How to complete this task:
Return every line from the one with "Instruction: Click the increase" through the one with "Task: Click the Select From Model icon", inclusive, exactly as it appears below.

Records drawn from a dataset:
+ + + + +

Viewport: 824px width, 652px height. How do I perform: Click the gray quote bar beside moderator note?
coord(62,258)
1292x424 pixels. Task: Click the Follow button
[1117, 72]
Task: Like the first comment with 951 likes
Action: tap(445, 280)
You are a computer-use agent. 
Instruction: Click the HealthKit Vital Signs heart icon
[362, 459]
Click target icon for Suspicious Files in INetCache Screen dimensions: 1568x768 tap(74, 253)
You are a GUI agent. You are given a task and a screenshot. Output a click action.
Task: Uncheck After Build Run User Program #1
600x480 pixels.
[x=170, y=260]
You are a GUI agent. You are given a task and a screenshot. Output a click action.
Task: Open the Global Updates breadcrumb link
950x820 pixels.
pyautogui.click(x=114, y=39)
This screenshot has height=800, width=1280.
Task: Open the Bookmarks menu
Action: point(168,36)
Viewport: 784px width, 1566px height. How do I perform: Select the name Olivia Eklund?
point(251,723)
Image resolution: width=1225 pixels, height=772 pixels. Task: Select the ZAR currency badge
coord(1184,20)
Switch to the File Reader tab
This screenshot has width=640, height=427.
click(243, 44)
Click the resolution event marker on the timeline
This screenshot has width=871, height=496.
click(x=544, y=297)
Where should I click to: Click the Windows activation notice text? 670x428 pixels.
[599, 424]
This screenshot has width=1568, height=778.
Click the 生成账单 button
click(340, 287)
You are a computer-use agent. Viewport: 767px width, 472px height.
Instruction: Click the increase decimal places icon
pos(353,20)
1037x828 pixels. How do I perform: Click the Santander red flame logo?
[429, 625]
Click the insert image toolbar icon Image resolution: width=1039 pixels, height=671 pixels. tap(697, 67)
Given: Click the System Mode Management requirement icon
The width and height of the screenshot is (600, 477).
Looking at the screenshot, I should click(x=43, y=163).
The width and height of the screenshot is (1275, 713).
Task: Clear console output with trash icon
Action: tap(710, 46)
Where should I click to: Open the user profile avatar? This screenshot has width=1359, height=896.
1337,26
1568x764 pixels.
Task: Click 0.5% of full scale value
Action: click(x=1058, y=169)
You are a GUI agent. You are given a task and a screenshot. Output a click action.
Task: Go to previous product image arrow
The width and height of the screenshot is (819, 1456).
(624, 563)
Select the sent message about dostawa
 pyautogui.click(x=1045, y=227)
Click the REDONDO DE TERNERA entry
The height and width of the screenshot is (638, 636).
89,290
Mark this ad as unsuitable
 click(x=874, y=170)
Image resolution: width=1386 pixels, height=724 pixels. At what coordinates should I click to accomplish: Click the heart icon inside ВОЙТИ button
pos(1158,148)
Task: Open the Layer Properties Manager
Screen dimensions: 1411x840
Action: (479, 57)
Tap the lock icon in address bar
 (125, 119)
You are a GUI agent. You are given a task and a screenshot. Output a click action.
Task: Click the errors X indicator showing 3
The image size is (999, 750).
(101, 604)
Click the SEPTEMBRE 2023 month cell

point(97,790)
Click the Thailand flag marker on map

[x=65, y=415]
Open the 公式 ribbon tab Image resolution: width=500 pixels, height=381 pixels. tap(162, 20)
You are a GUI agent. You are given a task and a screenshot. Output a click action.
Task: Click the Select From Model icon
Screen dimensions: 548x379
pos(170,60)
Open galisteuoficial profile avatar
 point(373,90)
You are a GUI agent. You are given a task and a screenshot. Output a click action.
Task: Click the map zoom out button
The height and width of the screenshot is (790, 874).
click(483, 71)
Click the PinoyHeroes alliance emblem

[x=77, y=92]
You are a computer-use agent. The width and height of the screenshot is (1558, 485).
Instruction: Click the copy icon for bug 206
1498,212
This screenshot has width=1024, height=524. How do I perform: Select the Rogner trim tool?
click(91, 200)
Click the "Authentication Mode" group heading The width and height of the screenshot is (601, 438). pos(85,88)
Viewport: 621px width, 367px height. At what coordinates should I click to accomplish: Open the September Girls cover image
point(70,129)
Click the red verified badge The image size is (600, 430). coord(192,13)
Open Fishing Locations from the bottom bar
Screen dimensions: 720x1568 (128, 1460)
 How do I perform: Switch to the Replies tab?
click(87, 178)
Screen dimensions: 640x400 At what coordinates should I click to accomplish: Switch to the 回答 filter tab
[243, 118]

+ + + + +

Expected output:
Instruction: Click the increase decimal places icon
pos(353,20)
1037x828 pixels. How do I perform: Click the Santander red flame logo?
[429, 625]
Click the insert image toolbar icon Image resolution: width=1039 pixels, height=671 pixels. tap(697, 67)
Given: Click the System Mode Management requirement icon
The width and height of the screenshot is (600, 477).
Looking at the screenshot, I should click(x=43, y=163).
The width and height of the screenshot is (1275, 713).
Task: Clear console output with trash icon
Action: tap(710, 46)
Where should I click to: Open the user profile avatar? This screenshot has width=1359, height=896.
1337,26
1568x764 pixels.
Task: Click 0.5% of full scale value
Action: click(x=1058, y=169)
You are a GUI agent. You are given a task and a screenshot. Output a click action.
Task: Go to previous product image arrow
The width and height of the screenshot is (819, 1456).
(624, 563)
Select the sent message about dostawa
 pyautogui.click(x=1045, y=227)
Click the REDONDO DE TERNERA entry
The height and width of the screenshot is (638, 636).
89,290
Mark this ad as unsuitable
 click(x=874, y=170)
Image resolution: width=1386 pixels, height=724 pixels. At what coordinates should I click to accomplish: Click the heart icon inside ВОЙТИ button
pos(1158,148)
Task: Open the Layer Properties Manager
Screen dimensions: 1411x840
Action: (479, 57)
Tap the lock icon in address bar
 (125, 119)
You are a GUI agent. You are given a task and a screenshot. Output a click action.
Task: Click the errors X indicator showing 3
The image size is (999, 750).
(101, 604)
Click the SEPTEMBRE 2023 month cell

point(97,790)
Click the Thailand flag marker on map

[x=65, y=415]
Open the 公式 ribbon tab Image resolution: width=500 pixels, height=381 pixels. tap(162, 20)
You are a GUI agent. You are given a task and a screenshot. Output a click action.
Task: Click the Select From Model icon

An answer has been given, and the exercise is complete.